With these signatures, it says it can identify a drone—and locate its operator—within two seconds. Customers can track these aircraft and determine whether they pose a threat.

He said the system has a range of several kilometers, but still has some limitations. If an operator is flying a commercial drone whose signal hasn't been previously collected, it won't be identified. The system would also struggle to identify sophisticated drones built by hostile governments, since those signatures are likely unknown.

Still, he said the system can track "the vast majority" of popular drones on the market.

He said the firm has conducted several successful tests with the New York Police Department and counts Israel's national police force and the Defense Ministry as customers. During this year's Eurovision song contest in Tel Aviv, he said police caught more than 20 operators who were flying drones in no-fly zones.

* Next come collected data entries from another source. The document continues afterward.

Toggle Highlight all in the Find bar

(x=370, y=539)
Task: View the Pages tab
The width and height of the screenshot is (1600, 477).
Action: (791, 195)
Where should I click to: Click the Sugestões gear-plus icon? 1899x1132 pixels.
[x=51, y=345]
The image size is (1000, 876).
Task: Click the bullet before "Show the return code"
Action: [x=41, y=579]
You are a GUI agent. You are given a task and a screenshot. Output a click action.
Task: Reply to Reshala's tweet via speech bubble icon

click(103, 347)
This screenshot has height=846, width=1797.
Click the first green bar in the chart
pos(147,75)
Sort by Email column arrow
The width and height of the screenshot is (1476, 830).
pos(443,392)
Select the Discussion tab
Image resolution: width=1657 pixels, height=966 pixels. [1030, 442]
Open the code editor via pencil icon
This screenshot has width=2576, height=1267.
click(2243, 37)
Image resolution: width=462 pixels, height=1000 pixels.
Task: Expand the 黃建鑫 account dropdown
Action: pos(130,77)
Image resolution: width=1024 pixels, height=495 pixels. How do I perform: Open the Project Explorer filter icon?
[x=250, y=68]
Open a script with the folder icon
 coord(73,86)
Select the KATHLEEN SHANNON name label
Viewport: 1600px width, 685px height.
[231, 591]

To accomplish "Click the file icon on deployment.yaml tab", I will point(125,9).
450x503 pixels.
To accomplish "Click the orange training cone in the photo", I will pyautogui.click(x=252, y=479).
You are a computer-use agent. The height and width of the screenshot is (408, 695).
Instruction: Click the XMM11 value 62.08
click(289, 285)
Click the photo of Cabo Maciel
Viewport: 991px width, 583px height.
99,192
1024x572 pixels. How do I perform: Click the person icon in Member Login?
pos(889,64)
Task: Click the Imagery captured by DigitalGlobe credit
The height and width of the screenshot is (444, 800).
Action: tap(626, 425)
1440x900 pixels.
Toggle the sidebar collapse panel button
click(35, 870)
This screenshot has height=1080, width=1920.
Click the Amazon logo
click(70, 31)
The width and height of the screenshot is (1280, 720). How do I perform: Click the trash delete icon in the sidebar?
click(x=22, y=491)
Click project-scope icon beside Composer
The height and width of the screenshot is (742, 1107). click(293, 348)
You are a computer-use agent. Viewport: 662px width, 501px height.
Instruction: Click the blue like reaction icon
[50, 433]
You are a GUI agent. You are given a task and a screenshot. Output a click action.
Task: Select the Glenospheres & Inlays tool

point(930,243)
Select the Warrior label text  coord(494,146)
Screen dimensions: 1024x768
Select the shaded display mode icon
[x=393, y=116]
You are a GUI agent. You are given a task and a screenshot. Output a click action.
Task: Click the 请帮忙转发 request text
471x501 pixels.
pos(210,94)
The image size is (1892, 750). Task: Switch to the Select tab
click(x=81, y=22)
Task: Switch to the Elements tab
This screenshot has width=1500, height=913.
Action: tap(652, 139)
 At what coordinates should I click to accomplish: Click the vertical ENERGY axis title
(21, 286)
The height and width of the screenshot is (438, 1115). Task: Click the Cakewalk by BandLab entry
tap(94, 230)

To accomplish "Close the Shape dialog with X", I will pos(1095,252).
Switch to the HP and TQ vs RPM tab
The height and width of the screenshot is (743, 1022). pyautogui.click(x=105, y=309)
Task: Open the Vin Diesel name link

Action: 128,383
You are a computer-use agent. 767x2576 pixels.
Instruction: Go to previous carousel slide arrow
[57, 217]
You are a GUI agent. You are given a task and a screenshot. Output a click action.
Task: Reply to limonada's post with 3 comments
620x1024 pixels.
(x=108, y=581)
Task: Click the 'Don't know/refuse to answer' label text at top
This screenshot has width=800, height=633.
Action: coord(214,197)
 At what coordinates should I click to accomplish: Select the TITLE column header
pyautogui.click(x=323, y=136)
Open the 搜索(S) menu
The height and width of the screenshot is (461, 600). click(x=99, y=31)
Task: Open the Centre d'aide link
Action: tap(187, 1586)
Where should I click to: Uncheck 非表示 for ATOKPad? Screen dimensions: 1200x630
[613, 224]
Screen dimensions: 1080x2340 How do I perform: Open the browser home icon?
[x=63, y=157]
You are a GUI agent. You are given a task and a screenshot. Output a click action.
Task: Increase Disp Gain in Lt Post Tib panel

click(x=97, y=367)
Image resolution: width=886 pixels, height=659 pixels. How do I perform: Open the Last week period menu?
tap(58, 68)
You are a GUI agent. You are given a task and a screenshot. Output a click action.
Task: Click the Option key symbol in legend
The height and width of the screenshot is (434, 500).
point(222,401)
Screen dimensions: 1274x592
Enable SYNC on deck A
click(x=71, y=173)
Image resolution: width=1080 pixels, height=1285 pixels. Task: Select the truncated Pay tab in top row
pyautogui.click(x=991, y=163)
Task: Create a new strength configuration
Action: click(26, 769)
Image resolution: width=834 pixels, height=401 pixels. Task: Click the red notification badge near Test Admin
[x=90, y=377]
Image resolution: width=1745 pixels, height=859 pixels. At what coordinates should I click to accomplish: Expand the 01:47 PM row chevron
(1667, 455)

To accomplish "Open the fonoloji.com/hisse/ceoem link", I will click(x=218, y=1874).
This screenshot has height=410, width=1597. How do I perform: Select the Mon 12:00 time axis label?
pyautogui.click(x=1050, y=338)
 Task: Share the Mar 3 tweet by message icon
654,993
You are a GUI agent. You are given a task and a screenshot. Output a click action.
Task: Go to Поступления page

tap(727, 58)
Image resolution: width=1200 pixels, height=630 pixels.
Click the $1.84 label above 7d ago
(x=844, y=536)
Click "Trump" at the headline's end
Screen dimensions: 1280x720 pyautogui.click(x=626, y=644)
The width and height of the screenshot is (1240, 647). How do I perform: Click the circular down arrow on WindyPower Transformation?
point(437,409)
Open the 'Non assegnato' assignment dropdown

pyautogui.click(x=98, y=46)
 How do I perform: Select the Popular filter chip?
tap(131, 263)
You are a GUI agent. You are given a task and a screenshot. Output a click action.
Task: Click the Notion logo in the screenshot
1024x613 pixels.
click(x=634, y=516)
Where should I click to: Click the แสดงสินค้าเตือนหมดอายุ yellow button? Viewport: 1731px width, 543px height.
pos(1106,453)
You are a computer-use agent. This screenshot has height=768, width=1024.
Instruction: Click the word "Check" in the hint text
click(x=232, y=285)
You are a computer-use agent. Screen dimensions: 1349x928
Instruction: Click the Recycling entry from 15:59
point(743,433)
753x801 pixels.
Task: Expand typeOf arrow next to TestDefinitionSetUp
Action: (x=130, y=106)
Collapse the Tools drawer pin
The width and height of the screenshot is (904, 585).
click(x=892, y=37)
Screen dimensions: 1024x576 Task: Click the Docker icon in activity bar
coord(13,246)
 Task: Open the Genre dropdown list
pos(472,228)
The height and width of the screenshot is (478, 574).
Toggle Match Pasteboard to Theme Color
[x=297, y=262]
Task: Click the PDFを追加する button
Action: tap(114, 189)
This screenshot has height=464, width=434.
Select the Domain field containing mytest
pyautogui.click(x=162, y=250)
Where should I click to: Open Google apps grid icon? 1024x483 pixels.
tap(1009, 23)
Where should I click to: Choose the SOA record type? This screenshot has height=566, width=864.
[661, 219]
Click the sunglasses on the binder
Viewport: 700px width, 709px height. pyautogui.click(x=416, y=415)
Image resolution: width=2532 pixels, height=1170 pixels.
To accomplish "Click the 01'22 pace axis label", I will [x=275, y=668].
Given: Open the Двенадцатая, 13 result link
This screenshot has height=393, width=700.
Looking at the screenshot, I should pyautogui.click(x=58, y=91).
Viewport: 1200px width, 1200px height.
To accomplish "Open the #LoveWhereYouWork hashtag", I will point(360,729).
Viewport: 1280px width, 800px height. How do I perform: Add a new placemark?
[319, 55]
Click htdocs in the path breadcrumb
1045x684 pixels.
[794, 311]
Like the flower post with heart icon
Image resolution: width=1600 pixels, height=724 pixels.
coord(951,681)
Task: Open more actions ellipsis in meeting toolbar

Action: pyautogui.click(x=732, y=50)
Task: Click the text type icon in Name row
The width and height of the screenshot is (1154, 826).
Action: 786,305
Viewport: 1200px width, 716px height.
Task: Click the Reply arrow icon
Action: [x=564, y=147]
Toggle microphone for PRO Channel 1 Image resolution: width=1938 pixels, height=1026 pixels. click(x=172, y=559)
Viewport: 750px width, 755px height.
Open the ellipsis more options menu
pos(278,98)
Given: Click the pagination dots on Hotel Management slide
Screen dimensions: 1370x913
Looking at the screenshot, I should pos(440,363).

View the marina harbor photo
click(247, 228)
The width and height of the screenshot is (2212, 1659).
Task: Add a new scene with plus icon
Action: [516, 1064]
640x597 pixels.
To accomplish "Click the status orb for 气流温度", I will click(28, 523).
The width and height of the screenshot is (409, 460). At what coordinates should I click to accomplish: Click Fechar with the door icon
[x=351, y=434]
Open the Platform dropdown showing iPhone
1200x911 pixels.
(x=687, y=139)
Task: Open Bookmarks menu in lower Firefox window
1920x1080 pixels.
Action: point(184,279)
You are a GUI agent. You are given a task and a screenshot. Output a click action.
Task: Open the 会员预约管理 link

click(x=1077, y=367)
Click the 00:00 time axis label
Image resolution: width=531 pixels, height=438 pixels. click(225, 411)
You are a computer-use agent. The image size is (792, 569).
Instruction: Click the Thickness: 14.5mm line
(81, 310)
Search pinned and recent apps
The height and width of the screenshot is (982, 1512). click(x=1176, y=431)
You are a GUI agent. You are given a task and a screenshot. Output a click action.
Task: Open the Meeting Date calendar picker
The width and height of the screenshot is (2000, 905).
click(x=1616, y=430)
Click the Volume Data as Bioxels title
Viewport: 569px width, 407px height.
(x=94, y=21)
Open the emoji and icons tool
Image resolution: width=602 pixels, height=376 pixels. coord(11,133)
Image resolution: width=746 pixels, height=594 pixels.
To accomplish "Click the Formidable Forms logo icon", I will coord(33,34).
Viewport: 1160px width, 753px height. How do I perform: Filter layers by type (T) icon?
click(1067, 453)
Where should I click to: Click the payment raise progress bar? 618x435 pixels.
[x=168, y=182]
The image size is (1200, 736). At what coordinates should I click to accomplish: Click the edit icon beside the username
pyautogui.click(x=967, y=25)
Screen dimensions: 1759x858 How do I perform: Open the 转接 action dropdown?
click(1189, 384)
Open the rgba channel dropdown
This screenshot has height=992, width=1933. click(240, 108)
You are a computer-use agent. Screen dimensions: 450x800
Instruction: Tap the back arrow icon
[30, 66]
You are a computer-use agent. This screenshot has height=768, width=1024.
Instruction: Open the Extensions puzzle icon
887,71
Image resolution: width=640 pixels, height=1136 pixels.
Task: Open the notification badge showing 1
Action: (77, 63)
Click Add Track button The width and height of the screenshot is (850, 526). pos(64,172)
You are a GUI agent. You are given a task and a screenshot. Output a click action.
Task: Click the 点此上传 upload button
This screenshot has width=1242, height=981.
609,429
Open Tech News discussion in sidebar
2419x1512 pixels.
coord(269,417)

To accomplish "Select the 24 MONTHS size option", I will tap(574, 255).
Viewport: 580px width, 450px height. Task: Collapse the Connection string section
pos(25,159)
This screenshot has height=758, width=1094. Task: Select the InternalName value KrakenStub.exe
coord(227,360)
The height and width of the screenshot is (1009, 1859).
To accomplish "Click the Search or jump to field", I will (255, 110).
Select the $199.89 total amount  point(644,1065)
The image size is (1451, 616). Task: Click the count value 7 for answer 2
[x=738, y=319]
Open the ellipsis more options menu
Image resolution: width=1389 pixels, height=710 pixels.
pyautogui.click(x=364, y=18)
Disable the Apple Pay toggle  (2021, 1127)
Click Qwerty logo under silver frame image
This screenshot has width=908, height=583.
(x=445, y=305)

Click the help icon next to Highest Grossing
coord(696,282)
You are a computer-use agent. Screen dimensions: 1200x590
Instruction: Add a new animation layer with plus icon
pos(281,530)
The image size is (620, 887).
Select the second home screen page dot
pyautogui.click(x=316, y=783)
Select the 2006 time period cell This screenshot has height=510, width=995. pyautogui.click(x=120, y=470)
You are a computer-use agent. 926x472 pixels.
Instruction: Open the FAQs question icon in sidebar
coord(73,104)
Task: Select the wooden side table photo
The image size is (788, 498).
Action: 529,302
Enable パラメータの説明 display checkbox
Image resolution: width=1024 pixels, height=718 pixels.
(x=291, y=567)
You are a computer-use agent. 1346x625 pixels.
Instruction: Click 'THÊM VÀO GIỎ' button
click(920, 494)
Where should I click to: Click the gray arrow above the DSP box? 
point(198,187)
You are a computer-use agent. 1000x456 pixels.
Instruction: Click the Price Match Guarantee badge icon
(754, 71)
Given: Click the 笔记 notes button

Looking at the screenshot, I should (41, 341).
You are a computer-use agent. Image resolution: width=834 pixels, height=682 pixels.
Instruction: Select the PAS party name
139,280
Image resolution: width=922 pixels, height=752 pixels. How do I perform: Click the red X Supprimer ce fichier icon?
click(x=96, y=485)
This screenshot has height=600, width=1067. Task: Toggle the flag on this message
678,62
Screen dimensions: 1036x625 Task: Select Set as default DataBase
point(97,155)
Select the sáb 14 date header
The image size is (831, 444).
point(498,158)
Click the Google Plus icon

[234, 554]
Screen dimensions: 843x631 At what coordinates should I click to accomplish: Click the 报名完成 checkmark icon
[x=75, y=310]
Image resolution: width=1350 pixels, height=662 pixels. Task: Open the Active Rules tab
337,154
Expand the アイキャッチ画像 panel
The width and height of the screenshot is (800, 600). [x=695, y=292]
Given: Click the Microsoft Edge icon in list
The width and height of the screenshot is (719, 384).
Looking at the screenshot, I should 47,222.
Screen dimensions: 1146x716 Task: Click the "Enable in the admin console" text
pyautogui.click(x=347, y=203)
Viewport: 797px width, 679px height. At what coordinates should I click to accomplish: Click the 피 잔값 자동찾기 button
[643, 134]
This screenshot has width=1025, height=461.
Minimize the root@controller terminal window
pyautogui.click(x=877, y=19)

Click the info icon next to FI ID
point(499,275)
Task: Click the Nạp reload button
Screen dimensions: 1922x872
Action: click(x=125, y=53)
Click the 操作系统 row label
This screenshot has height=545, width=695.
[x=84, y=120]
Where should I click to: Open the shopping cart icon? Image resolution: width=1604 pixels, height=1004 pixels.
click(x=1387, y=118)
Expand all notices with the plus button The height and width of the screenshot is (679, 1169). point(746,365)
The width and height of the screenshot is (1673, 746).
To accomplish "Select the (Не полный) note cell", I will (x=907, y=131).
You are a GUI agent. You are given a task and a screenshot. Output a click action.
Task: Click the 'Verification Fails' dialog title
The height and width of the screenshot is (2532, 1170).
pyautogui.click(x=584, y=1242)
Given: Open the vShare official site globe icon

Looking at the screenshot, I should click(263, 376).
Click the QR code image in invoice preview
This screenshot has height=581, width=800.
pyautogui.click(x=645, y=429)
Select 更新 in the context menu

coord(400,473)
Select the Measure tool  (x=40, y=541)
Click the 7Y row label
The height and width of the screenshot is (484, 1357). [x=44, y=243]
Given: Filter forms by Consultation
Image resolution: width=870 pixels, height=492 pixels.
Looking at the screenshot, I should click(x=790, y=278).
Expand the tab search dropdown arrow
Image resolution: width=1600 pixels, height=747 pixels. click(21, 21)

According to Israel's Economy Ministry, UAV exports topped $4.6 billion between 2005 and 2013, around 10% of the country's defense exports.

Over a dozen Israeli firms presented cutting-edge anti-drone technologies at London's DSEI exhibition this month, from defense heavyweights Elbit Systems, Raphael and Israel Aerospace Industries, to smaller start-ups like Vorpal. They are part of a booming global industry with competitors from the U.S., Europe, Singapore, and China.

Anti- defenses fall into several categories. Detection systems usually rely on either radio or optical technology to spot incoming drones.

Other systems can stop the aircraft with jammers that down aircraft by scrambling communications, kinetic systems that try to knock the craft out of the sky or systems that allow authorities to seize control of an aircraft.

But for now, none of these systems can provide full protection.

"It's a nasty target. It's a problem," said Turniansky. "It's going to be cat and mouse for a while."